### INSTRUÇÕES DA ATIVIDADE
De acordo com o trecho da fonte, em qual exposição foi apresentada a performance “Tenho Fome”?

### TRECHO DA FONTE
☆ ☆ ☆ ☆ ☆
Lumar – Minha arte nasce muito desse lado infantil que, por muito tempo, ficou escondido. No graffiti, por exemplo, criei os “Lumarzinhos”, que são a personificação do preconceito que eu sofria na escola por ser um garoto gay, pardo e pobre. Esse personagem é a forma que encontrei de transformar dor em expressão, e de transformar o que antes me machucava em afeto, cor e resistência.
“Esse personagem é a forma que encontrei de transformar dor em expressão, e de transformar o que antes me machucava em afeto, cor e resistência.”
Além disso, trabalho com a customização de roupas e com peças de cerâmica, que também recebem as características dos Lumarzinhos. É uma maneira de expandir esse universo para além das paredes e levar minha identidade para objetos do cotidiano, criando pequenas janelas de representatividade no dia a dia de quem encontra meu trabalho.
O que me inspira diariamente a criar novas obras são as minhas próprias vivências, os encontros com outras pessoas e as histórias que atravessam a periferia, o interior e os corpos LGBTQIA+. Cada conversa, cada momento de carinho, cada dificuldade e cada lembrança plantam uma sementinha que vira pintura, performance ou personagem. É como se o mundo ao meu redor falasse comigo, e eu apenas traduzisse.
“O que me inspira diariamente a criar novas obras são as minhas próprias vivências, os encontros com outras pessoas e as histórias que atravessam a periferia, o interior e os corpos LGBTQIA+.”
Um exemplo dessa inspiração é a performance “Tenho Fome”, apresentada na exposição Onde Dourados Se Faz Arte, no MIS, em Campo Grande (MS). Essa obra reflete a realidade de ser artista no interior do estado, onde o apoio é escasso e precisamos trabalhar muito para levar arte, voz e alegria à nossa região.
Nas minhas telas e pinturas, exploro os beijos e os afetos de pessoas LGBTQIA+, trazendo para o centro da sociedade aquilo que muitas vezes é invisibilizado. A afetividade é política, e meu trabalho insiste em mostrar que existimos em afeto, e não só na dor.
“A afetividade é política, e meu trabalho insiste em mostrar que existimos em afeto, e não só na dor.”
Também carrego comigo a força do meu território: a fauna, a flora e o folclore sul-mato-grossense. Por isso, é muito comum ver animais, seres e plantas da nossa região surgindo nas minhas obras, como guardiões do imaginário que construo. Eles se misturam aos Lumarzinhos e às narrativas que vivo, criando um universo onde natureza, memória e identidade caminham lado a lado.
Como e quando você descobriu a arte como forma de expressão?
Cresci em uma família em que as mulheres sempre faziam arte o crochê, pintura em pano de prato, costura. Desde pequeno eu observava tudo com muita curiosidade, encantado com aquelas mãos que transformavam linhas, tintas e tecidos em algo vivo. O difícil é que eu não queria apenas olhar; eu queria aprender e criar também. Mas isso era visto como “coisa de mulher”, e eu era cobrado a fazer o que “homens faziam”. Então, mesmo desejando, eu não me permitia explorar aquele universo.
☆ ☆ ☆ ☆ ☆
### MATERIAL FORNECIDO
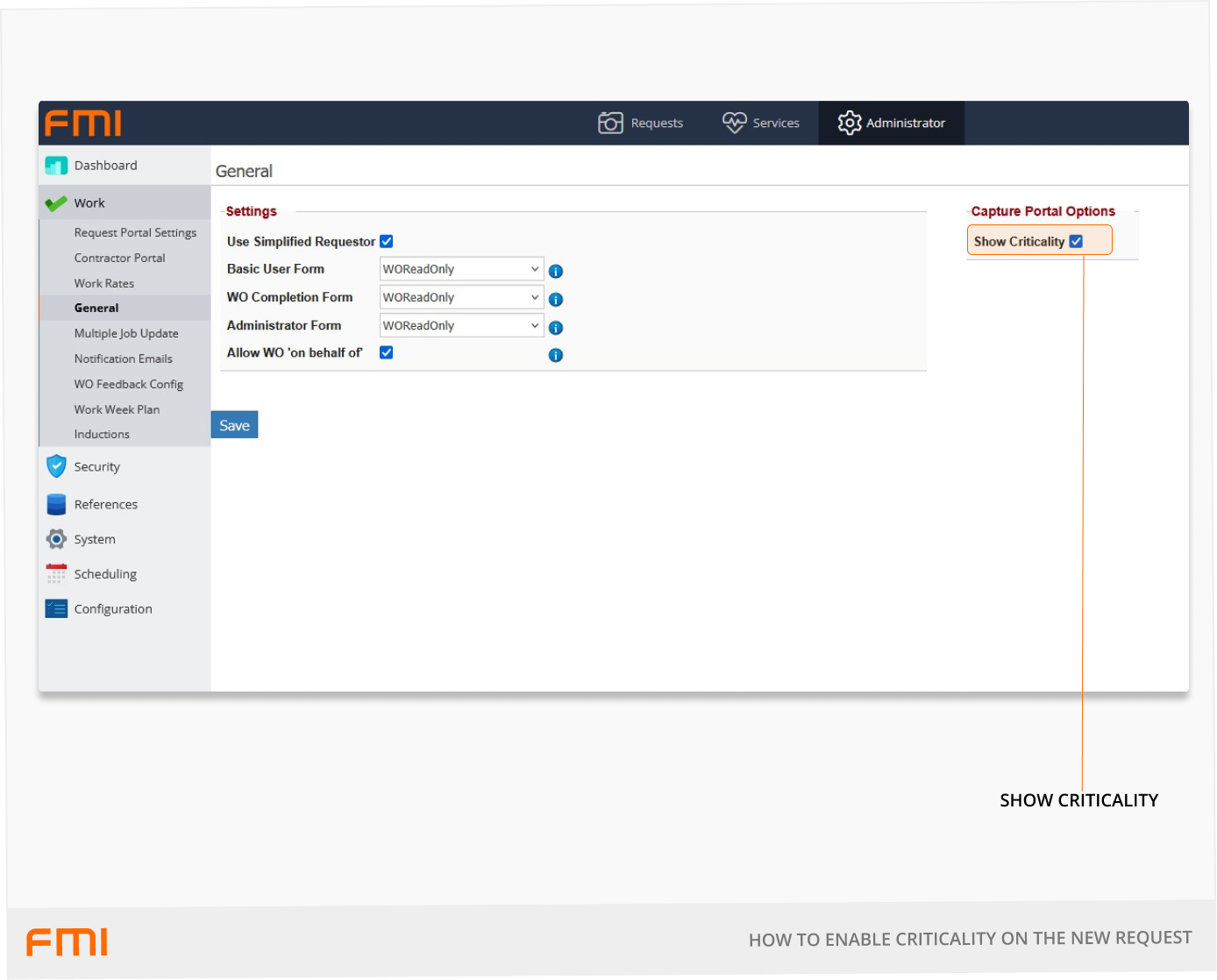
Task: Click the Save button
Action: (x=234, y=425)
☆ ☆ ☆ ☆ ☆
### RESPOSTA
Na exposição Onde Dourados Se Faz Arte, no MIS, em Campo Grande (MS).